Salve, ho scritto un programma in QBasic 64 che dovrebbe simulare il comportamento di un gas di particelle in espansione libera sotto l'azione della reciproca forza di gravità. L'impianto del programma è uguale a quello di un altro listato di cui ho scritto nel thread “Programma in QBasic difettoso” ma alquanto semplificato. Per motivi che ancora non riesco a comprendere il programma va in blocco subito dopo l'inserimento del numero N di corpi: lo schermo diventa completamente nero, i comandi non rispondono, neppure quello di ESC-uscita, e a quel punto sono costretto a terminarlo di forza con l'apposita funzione di Windows.

Richiesta scritta
Rispondi in base al brano da leggere:
1. In quale linguaggio è scritto il programma?
2. Che cosa dovrebbe simulare il programma?
3. Subito dopo quale operazione il programma va in blocco?
Le righe qui sotto non servono per lo svolgimento.

Dati forniti
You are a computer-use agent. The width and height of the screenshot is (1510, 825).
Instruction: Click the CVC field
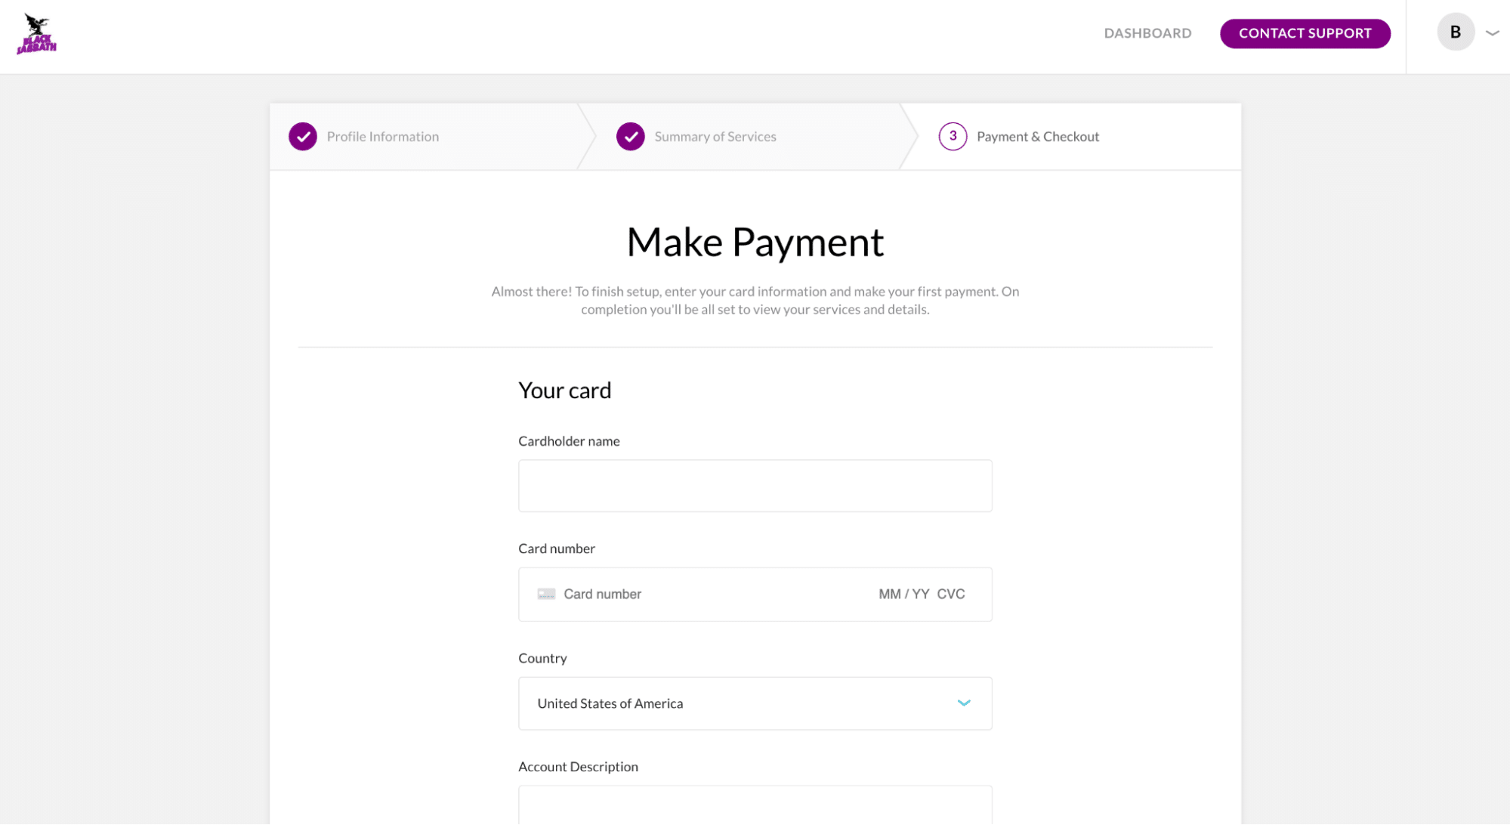[x=951, y=595]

Esito del compito
1. In QBasic 64.
2. Il comportamento di un gas di particelle in espansione libera sotto l'azione della reciproca forza di gravità.
3. Subito dopo l'inserimento del numero N di corpi.